- Country: United States
- Language: English
- Genre: Short story

Publication
- Published in: Home Monthly
- Publication type: Women's magazine
- Publication date: 1896

= The Princess Baladina – Her Adventure =

1896 short story by Willa Cather

"The Princess Baladina" is a short story by Willa Cather. It was first published in Home Monthly in 1896 under the pseudonym of Charles Douglass.

==Plot introduction==
Punished for being naughty, the Princess Baladina runs off to find a wizard and a Prince.

==Plot summary==
The Princess Baladina has been punished for scratching and biting the nurse, and throwing a precious present from her father into the moat. She is not attending a court ball because of that. The next day she has breakfast and decides to run off and ask a wizard to put a spell upon her so that a prince will come and set her free, take her away from her family. She chances upon shepherds, and a miller's son takes her to a local wizard.

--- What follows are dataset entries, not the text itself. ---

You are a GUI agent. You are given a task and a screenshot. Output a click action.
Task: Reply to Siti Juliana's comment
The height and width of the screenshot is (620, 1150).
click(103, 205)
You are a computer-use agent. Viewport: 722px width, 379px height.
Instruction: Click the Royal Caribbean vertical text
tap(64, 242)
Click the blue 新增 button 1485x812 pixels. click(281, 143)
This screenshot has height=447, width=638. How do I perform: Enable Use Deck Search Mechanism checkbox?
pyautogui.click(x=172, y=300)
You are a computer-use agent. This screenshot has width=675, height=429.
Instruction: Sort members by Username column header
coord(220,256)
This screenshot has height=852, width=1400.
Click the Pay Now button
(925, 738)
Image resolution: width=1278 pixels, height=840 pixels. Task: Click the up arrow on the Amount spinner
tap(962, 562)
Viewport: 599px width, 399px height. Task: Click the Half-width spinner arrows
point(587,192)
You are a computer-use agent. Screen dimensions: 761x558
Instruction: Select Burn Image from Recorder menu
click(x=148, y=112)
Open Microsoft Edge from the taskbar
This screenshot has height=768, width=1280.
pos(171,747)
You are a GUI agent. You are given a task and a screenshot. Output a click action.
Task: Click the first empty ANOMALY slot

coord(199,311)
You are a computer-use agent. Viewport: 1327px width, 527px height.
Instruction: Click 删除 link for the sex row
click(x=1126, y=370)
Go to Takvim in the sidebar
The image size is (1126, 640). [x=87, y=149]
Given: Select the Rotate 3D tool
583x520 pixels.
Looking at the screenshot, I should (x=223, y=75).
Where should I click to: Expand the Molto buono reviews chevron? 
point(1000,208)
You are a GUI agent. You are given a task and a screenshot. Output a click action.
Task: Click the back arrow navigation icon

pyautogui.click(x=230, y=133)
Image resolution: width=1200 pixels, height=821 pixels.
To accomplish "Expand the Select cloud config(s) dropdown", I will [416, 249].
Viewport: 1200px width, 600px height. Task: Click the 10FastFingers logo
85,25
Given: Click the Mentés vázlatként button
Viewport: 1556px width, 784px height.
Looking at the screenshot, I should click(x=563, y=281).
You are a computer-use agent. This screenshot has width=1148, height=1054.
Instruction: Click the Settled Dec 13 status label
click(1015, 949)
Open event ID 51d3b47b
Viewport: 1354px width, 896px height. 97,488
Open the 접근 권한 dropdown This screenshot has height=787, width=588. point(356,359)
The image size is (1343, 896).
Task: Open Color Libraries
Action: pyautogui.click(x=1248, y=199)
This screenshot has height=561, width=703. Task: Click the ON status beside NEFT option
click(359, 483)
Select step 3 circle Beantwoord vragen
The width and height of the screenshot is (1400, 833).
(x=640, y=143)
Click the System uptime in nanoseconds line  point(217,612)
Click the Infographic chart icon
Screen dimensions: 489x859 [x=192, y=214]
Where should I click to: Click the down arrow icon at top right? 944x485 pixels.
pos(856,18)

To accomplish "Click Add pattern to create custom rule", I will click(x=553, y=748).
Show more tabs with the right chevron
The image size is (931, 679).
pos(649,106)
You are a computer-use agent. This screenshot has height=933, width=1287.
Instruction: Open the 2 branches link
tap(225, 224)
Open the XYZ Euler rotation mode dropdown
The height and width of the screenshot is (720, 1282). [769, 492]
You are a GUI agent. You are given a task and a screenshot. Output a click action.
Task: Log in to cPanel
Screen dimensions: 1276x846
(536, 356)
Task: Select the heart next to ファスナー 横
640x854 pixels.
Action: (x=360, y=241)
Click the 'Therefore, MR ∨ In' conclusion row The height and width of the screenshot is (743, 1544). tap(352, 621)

He says he cannot do it but they should go and visit another wizard. The latter says he cannot do what she wants because the prince would then kill him, and also it is likely no prince will come at all; she needs to find a prince first. The Princess and the miller's son then go and look for a prince; they ask a couple of unassuming figures and finally chance upon a prince, who curtly makes fun of them. The Princess comes to the conclusion that for being so kind, the miller's son deserves to be a prince. However, the King and his retinue walk into them and gives him a gold coin to shoo him away. The Princess weeps and the miller's son wishes there were a prince for her.

==Characters==
- The Princess Baladina
- The miller's son
- Lean Jack, a wizard.
- The fat wizard
- The King and his retinue.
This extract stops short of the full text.